Departments of Microbiology and Molecular Genetics,1 Biological Chemistry and Molecular Pharmacology, Harvard Medical School,4 Laboratory of Molecular Medicine and Howard Hughes Medical Institute, Children's Hospital, Boston, Massachusetts 02115,3 Department of Biochemistry, University of WisconsinMadison, Madison, Wisconsin 537062
Received 15 October 2002/ Accepted 5 February 2003
We examined how a particular type of intermolecular disulfide (ds) bond is formed in the capsid of a cytoplasmically replicating nonenveloped animal virus despite the normally reducing environment inside cells. The µ1 protein, a major component of the mammalian reovirus outer capsid, has been implicated in penetration of the cellular membrane barrier during cell entry. A recent crystal structure determination supports past evidence that the basal oligomer of µ1 is a trimer and that 200 of these trimers surround the core in the fenestrated T=13 outer capsid of virions. We found in this study that the predominant forms of µ1 seen in gels after the nonreducing disruption of virions are ds-linked dimers. Cys679, near the carboxyl terminus of µ1, was shown to form this ds bond with the Cys679 residue from another µ1 subunit. The crystal structure in combination with a cryomicroscopy-derived electron density map of virions indicates that the two subunits that contribute a Cys679 residue to each ds bond must be from adjacent µ1 trimers in the outer capsid, explaining the trimer-dimer paradox. Successful in vitro assembly of the outer capsid by a nonbonding mutant of µ1 (Cys679 substituted by serine) confirmed the role of Cys679 and suggested that the ds bonds are not required for assembly.

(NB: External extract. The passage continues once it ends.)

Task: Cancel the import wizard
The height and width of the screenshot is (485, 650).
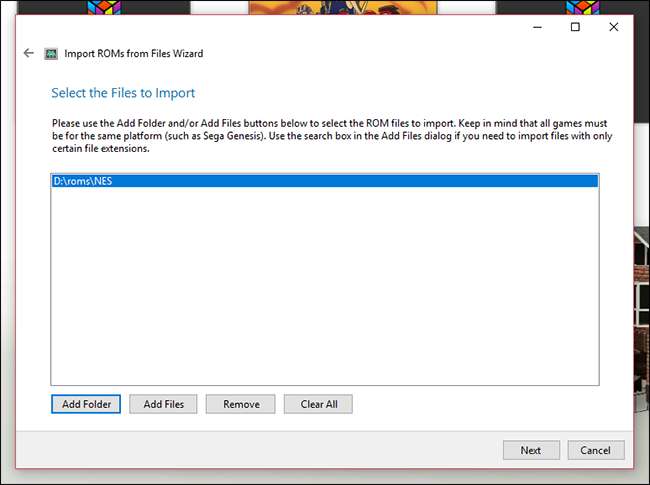Action: pos(596,450)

A correlation between µ1-associated ds bond formation and cell death in experiments in which virions were purified from cells at different times postinfection indicated that the ds bonds form late in infection, after virions are exposed to more oxidizing conditions than those in healthy cells. The infectivity measurements of the virions with differing levels of ds-bonded µ1 showed that these bonds are not required for infection in culture. The ds bonds in purified virions were susceptible to reduction and reformation in situ, consistent with their initial formation late in morphogenesis and suggesting that they may undergo reduction during the entry of reovirus particles into new cells.